• [DATASET RECORDS]

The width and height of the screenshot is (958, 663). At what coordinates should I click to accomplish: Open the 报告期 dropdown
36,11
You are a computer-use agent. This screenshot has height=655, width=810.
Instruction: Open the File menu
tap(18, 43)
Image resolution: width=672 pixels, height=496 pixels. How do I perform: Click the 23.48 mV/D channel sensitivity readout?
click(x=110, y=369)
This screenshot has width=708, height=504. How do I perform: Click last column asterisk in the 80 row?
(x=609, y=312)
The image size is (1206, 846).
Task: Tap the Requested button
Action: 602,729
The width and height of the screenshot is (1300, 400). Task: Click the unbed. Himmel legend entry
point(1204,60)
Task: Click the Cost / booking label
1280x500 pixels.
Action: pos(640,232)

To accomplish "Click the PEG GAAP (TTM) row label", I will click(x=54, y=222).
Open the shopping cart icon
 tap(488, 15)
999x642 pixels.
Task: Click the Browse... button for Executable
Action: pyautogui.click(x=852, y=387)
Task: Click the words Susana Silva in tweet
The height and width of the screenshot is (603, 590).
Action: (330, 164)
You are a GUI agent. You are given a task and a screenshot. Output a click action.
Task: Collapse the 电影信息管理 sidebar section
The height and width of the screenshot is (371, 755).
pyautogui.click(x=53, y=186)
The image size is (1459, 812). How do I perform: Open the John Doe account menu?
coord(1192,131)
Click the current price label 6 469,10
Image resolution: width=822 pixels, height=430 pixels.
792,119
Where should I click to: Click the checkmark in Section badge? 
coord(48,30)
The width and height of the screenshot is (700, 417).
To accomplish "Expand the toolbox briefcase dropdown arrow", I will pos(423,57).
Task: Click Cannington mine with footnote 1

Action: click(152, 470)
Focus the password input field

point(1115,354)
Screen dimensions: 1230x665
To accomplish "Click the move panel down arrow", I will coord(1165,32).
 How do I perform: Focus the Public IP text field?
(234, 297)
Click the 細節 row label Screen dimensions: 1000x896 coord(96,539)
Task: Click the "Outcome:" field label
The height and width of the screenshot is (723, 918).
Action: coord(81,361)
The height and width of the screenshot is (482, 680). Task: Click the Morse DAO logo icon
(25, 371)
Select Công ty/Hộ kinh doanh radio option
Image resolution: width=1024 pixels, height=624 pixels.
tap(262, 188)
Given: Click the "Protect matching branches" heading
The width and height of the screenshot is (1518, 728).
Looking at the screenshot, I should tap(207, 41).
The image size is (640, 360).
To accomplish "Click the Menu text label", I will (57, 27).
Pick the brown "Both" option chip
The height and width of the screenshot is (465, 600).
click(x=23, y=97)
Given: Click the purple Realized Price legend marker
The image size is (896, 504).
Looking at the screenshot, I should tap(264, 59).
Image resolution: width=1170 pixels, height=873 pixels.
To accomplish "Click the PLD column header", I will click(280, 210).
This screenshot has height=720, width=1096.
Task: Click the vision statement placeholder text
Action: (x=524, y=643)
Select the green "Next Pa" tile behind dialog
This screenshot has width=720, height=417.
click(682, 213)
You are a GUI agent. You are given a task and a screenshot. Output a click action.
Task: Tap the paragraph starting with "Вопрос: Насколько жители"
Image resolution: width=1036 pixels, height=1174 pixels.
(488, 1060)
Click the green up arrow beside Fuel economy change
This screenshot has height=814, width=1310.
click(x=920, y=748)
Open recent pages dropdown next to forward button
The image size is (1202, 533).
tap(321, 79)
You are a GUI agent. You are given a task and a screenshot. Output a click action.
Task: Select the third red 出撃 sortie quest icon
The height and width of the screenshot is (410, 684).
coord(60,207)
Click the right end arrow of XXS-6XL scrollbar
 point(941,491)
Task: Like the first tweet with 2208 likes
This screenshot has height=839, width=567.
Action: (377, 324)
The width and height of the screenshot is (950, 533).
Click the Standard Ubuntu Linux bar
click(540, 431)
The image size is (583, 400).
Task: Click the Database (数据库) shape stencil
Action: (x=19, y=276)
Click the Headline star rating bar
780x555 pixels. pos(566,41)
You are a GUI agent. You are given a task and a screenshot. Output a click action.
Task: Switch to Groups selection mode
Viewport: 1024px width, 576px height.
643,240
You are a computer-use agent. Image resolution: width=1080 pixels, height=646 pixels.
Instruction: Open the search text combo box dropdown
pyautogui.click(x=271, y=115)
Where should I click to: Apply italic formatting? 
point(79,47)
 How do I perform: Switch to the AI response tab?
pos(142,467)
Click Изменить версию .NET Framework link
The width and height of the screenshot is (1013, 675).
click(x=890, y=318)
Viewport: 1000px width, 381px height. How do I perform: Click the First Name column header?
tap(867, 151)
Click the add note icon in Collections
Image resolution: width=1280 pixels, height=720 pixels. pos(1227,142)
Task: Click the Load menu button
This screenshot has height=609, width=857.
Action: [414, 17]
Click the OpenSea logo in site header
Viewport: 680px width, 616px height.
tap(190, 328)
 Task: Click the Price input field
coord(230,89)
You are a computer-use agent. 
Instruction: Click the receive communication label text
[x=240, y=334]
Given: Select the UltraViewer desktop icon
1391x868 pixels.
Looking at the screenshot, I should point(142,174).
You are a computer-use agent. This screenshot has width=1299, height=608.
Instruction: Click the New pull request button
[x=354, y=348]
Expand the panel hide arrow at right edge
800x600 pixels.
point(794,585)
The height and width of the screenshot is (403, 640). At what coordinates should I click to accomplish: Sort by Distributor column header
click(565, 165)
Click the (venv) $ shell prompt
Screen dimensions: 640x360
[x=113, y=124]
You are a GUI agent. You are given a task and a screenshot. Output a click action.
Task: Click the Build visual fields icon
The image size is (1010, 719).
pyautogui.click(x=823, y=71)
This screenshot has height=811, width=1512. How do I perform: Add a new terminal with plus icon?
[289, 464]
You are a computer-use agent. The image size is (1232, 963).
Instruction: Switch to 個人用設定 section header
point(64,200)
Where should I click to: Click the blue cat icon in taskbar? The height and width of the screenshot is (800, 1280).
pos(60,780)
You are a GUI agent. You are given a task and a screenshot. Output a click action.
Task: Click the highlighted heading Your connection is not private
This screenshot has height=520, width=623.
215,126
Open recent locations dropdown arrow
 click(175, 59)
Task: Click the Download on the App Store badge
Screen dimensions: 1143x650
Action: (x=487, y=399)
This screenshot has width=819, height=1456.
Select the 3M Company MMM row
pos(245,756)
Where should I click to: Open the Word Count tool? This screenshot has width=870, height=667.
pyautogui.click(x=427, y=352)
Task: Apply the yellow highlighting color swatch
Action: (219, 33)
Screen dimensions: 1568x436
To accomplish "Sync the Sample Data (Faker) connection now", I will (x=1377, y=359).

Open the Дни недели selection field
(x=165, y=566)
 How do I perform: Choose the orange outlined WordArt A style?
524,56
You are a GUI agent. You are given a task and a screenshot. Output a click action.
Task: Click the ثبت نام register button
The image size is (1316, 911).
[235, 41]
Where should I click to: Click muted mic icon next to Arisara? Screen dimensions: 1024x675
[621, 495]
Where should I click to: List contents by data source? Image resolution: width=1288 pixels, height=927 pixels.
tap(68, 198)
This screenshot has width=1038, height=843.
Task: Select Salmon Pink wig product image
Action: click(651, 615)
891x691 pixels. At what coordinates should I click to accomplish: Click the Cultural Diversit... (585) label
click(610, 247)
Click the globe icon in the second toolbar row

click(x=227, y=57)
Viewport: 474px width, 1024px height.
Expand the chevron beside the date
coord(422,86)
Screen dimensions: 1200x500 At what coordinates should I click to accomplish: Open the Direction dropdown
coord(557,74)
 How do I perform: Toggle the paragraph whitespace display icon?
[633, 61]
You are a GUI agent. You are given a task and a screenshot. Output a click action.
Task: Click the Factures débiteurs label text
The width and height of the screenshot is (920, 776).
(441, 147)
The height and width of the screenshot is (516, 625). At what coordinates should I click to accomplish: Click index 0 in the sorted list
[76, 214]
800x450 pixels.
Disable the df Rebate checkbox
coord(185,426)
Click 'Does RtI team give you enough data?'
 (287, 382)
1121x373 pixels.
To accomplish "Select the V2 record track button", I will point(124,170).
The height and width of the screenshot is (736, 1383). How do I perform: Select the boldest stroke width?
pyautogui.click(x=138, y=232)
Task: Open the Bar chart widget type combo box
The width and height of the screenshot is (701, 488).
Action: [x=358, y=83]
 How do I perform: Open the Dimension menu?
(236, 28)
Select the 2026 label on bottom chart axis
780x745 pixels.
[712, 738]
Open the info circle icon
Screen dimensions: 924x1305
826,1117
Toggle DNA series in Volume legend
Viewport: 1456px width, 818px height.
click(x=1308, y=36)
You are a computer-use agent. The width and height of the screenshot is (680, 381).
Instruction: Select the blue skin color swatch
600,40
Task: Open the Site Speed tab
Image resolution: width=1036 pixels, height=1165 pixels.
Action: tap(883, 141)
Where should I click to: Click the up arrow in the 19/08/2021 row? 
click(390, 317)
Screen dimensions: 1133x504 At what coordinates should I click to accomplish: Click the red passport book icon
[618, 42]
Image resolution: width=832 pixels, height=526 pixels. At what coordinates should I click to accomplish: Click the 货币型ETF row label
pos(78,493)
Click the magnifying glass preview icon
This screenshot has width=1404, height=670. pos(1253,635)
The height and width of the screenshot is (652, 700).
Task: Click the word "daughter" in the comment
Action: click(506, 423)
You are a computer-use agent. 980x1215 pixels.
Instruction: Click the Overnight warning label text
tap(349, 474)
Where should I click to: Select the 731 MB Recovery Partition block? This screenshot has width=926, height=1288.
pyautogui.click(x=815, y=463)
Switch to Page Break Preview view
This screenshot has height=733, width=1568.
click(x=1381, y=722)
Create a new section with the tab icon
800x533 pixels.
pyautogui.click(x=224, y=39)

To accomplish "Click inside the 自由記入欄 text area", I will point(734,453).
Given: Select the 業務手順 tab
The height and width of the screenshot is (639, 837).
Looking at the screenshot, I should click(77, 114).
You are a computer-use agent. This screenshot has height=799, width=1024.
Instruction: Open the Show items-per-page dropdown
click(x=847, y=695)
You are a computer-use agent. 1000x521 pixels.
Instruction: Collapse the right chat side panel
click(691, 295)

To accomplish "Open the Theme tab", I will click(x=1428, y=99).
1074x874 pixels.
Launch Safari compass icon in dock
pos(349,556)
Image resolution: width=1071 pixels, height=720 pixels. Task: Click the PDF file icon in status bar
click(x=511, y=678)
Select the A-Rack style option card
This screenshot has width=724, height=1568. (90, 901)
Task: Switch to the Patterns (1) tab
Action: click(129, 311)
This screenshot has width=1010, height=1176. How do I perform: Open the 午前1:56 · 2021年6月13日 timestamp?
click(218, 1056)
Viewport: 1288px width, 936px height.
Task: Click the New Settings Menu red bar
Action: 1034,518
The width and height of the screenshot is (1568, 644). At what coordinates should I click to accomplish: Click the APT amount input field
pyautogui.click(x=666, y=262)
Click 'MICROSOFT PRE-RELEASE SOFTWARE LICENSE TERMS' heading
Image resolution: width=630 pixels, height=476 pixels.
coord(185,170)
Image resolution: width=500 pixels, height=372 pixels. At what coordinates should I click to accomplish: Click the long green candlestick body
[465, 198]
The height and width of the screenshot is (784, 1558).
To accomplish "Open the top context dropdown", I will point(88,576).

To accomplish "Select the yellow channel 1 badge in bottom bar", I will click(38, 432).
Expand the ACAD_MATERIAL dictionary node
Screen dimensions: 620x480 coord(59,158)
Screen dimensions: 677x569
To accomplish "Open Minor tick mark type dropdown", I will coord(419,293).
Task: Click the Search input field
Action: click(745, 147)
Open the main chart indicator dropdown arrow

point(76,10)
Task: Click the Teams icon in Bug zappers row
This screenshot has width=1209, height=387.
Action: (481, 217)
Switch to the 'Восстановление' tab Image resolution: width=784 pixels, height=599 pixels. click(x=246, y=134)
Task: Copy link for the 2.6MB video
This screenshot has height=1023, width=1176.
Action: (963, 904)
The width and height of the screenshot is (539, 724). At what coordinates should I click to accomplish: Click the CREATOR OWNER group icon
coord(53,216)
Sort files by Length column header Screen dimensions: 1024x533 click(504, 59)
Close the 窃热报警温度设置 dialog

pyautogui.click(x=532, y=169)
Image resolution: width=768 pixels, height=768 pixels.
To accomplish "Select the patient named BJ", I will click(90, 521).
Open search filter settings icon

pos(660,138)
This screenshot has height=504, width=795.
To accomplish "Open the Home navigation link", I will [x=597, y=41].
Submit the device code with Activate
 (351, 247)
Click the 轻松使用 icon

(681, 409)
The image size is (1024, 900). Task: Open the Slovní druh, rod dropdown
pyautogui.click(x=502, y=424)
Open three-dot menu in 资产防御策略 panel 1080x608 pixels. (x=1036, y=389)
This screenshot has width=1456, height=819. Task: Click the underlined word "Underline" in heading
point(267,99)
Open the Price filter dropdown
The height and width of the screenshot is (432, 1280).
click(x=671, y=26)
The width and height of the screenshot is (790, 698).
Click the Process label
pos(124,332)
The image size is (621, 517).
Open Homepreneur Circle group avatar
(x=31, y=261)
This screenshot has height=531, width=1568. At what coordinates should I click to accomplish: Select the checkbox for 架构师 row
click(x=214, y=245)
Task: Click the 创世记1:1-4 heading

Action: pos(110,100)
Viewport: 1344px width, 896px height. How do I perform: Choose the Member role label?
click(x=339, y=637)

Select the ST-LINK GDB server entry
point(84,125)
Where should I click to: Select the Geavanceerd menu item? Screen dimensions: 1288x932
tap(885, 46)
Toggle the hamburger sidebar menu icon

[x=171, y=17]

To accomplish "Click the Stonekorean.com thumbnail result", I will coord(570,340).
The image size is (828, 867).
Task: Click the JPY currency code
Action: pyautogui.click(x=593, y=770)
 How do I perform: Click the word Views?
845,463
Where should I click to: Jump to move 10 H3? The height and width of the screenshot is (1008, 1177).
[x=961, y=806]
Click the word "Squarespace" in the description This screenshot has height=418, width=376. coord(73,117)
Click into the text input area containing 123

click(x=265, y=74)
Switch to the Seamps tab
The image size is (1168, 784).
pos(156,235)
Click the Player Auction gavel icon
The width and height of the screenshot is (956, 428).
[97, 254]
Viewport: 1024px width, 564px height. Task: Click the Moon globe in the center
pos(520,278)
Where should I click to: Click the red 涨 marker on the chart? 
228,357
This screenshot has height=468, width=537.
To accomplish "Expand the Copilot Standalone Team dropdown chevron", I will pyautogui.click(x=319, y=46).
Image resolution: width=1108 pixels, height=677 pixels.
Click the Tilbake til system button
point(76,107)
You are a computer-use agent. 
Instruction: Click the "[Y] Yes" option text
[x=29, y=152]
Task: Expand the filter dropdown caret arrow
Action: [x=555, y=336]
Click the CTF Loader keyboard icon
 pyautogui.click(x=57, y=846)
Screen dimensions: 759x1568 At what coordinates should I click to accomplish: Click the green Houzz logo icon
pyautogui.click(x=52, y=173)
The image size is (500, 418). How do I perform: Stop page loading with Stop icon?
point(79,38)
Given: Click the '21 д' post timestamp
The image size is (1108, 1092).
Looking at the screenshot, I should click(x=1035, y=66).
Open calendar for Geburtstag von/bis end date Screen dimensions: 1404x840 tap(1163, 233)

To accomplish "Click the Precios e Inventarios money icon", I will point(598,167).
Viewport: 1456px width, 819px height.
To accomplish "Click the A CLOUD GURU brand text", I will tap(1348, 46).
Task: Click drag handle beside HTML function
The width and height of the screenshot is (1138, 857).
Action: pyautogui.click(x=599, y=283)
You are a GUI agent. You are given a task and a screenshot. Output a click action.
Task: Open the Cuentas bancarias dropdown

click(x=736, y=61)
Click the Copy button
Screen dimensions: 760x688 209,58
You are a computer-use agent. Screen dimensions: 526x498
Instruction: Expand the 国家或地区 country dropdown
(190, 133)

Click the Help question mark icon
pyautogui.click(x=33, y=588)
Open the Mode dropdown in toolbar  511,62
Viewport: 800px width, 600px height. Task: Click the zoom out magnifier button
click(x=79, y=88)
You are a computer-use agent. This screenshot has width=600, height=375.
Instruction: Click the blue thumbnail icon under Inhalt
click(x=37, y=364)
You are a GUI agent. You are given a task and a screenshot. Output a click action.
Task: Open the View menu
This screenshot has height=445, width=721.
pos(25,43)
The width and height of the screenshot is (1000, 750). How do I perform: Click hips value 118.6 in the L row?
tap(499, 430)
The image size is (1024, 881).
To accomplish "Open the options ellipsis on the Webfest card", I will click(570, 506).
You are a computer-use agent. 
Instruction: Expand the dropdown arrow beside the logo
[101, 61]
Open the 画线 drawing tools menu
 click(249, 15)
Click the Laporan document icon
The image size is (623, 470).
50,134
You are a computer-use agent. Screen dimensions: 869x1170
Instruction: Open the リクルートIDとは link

• [DESCRIPTION OF THE TASK] Of the lines above, count those containing the word "bottom", and give the number by itself.

• [TASK ANSWER] 2